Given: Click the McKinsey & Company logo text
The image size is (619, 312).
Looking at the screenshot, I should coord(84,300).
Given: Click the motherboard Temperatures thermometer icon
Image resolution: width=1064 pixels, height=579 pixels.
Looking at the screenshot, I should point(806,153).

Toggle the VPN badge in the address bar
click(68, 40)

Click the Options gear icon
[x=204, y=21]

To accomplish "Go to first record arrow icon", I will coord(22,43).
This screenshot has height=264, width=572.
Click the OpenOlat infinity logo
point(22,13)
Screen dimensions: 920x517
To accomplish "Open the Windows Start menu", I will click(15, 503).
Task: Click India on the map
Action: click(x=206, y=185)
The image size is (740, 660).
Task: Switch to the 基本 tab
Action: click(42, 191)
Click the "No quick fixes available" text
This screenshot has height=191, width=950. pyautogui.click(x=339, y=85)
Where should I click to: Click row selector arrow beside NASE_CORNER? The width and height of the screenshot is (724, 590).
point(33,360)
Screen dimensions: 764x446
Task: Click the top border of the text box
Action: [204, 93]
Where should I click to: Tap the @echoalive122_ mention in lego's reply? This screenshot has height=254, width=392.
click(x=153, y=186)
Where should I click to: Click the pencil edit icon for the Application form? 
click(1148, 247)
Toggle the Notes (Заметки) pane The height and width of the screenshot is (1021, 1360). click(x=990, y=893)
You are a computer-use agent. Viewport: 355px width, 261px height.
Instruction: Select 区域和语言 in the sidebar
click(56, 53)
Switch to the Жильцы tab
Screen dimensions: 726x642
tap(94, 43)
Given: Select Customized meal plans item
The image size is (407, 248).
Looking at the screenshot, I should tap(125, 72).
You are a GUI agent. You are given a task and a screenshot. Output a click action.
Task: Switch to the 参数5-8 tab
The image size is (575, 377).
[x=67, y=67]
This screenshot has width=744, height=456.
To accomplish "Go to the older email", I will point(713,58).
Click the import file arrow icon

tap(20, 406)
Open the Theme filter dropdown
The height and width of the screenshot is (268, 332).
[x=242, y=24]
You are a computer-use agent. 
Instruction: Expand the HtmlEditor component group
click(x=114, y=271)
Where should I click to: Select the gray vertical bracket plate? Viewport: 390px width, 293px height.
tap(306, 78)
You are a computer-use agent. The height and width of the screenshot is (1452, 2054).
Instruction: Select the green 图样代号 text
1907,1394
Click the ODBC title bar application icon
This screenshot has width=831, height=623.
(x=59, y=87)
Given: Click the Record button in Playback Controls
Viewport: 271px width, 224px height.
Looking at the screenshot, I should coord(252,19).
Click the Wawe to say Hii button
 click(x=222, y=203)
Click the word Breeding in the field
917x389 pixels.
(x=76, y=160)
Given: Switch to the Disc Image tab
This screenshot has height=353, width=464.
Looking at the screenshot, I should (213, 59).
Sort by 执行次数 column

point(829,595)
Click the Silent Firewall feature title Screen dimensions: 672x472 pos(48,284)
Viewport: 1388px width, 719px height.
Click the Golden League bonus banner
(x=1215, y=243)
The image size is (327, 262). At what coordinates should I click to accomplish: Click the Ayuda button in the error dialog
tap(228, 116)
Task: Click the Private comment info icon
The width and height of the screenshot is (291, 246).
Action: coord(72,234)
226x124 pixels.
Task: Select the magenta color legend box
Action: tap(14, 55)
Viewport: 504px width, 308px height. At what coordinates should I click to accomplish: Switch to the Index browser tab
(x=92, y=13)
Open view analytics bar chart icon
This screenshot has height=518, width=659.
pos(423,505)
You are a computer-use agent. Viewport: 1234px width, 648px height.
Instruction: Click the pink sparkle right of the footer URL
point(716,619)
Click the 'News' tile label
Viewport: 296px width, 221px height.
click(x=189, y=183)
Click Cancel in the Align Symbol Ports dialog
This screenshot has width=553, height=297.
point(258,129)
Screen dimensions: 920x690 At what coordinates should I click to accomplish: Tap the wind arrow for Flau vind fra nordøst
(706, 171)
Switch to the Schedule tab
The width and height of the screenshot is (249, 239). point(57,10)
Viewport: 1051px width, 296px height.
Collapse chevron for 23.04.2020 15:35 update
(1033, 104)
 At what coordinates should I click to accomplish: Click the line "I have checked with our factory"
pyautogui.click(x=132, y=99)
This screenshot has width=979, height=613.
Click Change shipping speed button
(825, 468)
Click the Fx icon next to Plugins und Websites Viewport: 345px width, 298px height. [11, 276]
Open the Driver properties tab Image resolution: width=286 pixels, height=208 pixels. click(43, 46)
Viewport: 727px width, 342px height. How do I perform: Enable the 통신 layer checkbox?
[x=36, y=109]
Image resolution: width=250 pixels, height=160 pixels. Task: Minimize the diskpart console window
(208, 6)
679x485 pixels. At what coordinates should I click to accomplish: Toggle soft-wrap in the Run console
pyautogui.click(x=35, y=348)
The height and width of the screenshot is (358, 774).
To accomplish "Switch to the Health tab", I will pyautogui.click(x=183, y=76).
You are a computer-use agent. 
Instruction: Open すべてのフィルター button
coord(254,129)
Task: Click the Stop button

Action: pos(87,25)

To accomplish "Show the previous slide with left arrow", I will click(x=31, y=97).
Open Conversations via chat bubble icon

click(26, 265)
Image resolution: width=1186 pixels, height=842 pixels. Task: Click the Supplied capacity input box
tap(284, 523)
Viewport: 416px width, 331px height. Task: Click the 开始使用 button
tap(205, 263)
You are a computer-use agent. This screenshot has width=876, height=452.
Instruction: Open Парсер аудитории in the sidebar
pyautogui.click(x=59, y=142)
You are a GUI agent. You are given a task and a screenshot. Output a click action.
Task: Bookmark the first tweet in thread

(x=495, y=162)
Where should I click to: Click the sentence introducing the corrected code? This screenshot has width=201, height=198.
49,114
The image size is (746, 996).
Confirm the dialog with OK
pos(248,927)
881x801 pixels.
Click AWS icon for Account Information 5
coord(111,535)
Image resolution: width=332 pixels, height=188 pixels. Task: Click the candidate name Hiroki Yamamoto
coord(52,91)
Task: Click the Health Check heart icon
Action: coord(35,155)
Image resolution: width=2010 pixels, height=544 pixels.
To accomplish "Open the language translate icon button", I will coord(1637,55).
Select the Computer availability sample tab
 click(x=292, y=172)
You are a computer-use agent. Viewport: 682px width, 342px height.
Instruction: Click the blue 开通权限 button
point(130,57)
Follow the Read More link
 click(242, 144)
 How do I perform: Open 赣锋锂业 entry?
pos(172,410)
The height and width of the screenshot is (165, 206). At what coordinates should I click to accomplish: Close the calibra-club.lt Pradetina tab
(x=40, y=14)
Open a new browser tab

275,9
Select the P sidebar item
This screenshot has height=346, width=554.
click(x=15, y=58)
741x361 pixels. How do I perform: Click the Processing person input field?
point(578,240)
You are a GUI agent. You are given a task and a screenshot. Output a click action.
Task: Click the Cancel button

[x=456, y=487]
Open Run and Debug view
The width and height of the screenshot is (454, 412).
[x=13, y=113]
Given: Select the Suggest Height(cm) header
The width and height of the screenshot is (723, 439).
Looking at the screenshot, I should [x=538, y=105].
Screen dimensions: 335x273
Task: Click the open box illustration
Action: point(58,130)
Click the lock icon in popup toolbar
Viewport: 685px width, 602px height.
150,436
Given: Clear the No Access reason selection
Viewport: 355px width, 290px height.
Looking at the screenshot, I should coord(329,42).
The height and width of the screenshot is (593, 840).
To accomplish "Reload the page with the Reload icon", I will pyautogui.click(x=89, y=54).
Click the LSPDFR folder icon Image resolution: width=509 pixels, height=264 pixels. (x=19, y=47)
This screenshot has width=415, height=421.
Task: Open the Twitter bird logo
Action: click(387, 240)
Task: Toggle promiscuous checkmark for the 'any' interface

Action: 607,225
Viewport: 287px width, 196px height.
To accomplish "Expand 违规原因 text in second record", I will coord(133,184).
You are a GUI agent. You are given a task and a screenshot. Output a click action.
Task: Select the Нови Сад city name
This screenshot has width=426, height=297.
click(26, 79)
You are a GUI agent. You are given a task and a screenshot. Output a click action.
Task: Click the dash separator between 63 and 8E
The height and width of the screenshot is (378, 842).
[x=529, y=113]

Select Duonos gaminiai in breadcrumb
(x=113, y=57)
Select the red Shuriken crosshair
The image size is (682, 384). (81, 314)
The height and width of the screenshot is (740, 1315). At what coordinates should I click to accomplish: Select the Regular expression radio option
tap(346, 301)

WHAT IS REQUIRED -> Reproduce the lines verbatim, beginning with the line that contains "Where should I click to: Select" and continuing through the line that contains "Looking at the screenshot, I should coord(252,19).".

RESULT ->
Where should I click to: Select the gray vertical bracket plate? Viewport: 390px width, 293px height.
tap(306, 78)
You are a computer-use agent. The height and width of the screenshot is (1452, 2054).
Instruction: Select the green 图样代号 text
1907,1394
Click the ODBC title bar application icon
This screenshot has width=831, height=623.
(x=59, y=87)
Given: Click the Record button in Playback Controls
Viewport: 271px width, 224px height.
Looking at the screenshot, I should coord(252,19).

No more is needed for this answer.